Well, not really Fuji. Just a snowy volcano. It was a combination of Ridged Noise, a truncated cone in the middle for a height, and then an erosion algorithm, the same I mentioned in the erosion project. The snow is just a white color when the surface normal is upward enough.


Buffers

This section is dedicated to more complicated shaders, namely ones that are not applied directly to a texture or the screen, but use auxiliary buffers (like depth and normal buffers, and so on). It is typically used for post-processing rendering, like blur, cel-shading, outlines, and so on. It is still rather empty, since I haven't had the opportunity to experiment much with it, but I'll probably get to it at some point!

Sun-shafts/God rays

I think this is a pretty common trick to render god rays. First, you render the whole scene into a silhouette (render every opaque object black, and semi-transparent objects shades of gray), with light sources in lighter colors. Then, you apply radial blur to the dark areas, away from the light, and it gives the effect of soft shadows.

This scene was deliberately low-res, since it was part of a different project that I was working on, also in low res. The clouds are simple FBM noise and are animated.
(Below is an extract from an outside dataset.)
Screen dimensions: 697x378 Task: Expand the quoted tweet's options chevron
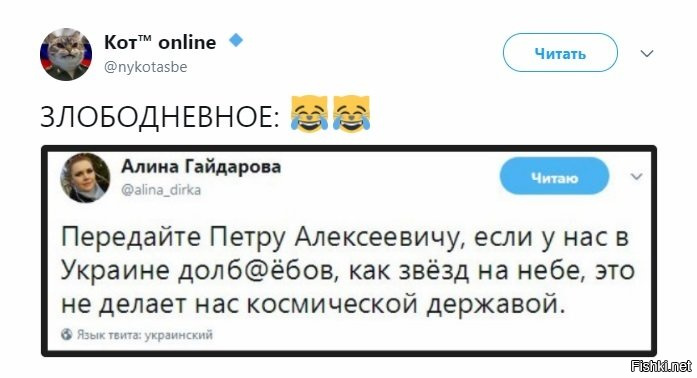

This was an offshoot of the Angkhorror game.


Others

Reaction-Diffusion

Reaction-diffusion systems hold a special place in my heart, and I hope to go back to them someday. The basic idea is to simulate the reaction of 2 different chemical on a surface. The fascinating thing is that it is a kind of morphogenesis, the subject of one of Alan Turing's last papers.

They are also similar to cellular automata, and exhibit the kind of pattern seen all of nature, especially in fish and coral, for example. I'd love to use these in procedural generation some day - with today's GPUs, they are ripe to be used for earthly and alien creatures alike! Check, for example, Greg Turk's brilliant PhD thesis when applied to meshes, or these two books, from the same collection as the wonderful Algorithmic Beauty of Plants on L-Systems.

Below are just few superficial examples, with varying parameters. The first three you can interact with on shader toy - and I find it extremely satisfying to click and drag the mouse and see the patterns readjusting! The last two I made in Unity, so no interaction for you.

Simple Mandelbrot

Fractals are the bread and butter of computer graphics, but I had never tried to render any. I was reading Benoit Mandelbrot's autobiography and got the gist of the computation, so I tried to implement it in a shader. It's nothing special and has some artifacts, but it captures the main idea.